■ **What needs to be done**: Write out the entries exactly as they appear, beginning at the line that contains "The height and" and continuing through the last line of the entries. Leave the pictures out of your copy.

(Entries on target coordinates)
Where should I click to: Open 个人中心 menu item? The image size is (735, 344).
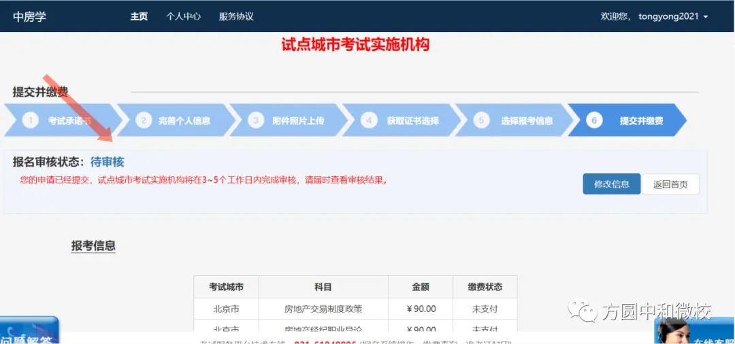pyautogui.click(x=183, y=16)
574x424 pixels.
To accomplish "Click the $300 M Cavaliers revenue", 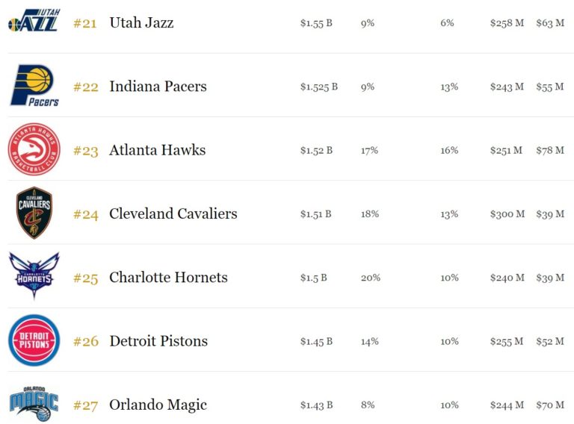I will (507, 214).
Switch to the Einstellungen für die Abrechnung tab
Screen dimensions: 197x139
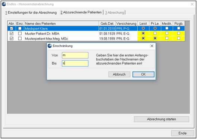pos(31,13)
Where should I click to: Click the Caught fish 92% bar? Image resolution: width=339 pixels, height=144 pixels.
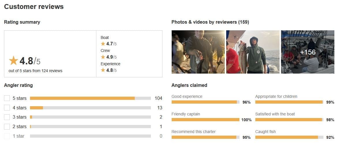pyautogui.click(x=289, y=137)
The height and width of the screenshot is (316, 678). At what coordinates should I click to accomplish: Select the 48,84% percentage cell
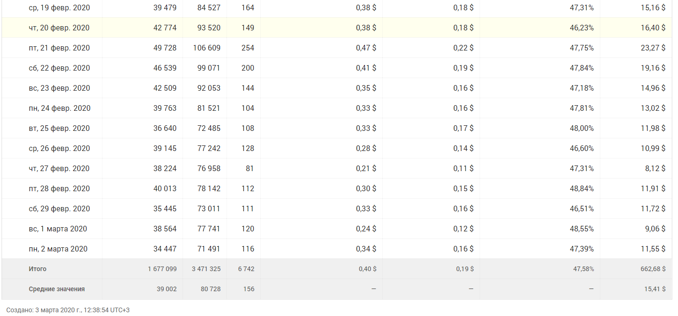click(x=582, y=189)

■ **Result below**:
The height and width of the screenshot is (316, 678). At what coordinates should I click to accomplish: Select the 48,84% percentage cell
click(x=582, y=189)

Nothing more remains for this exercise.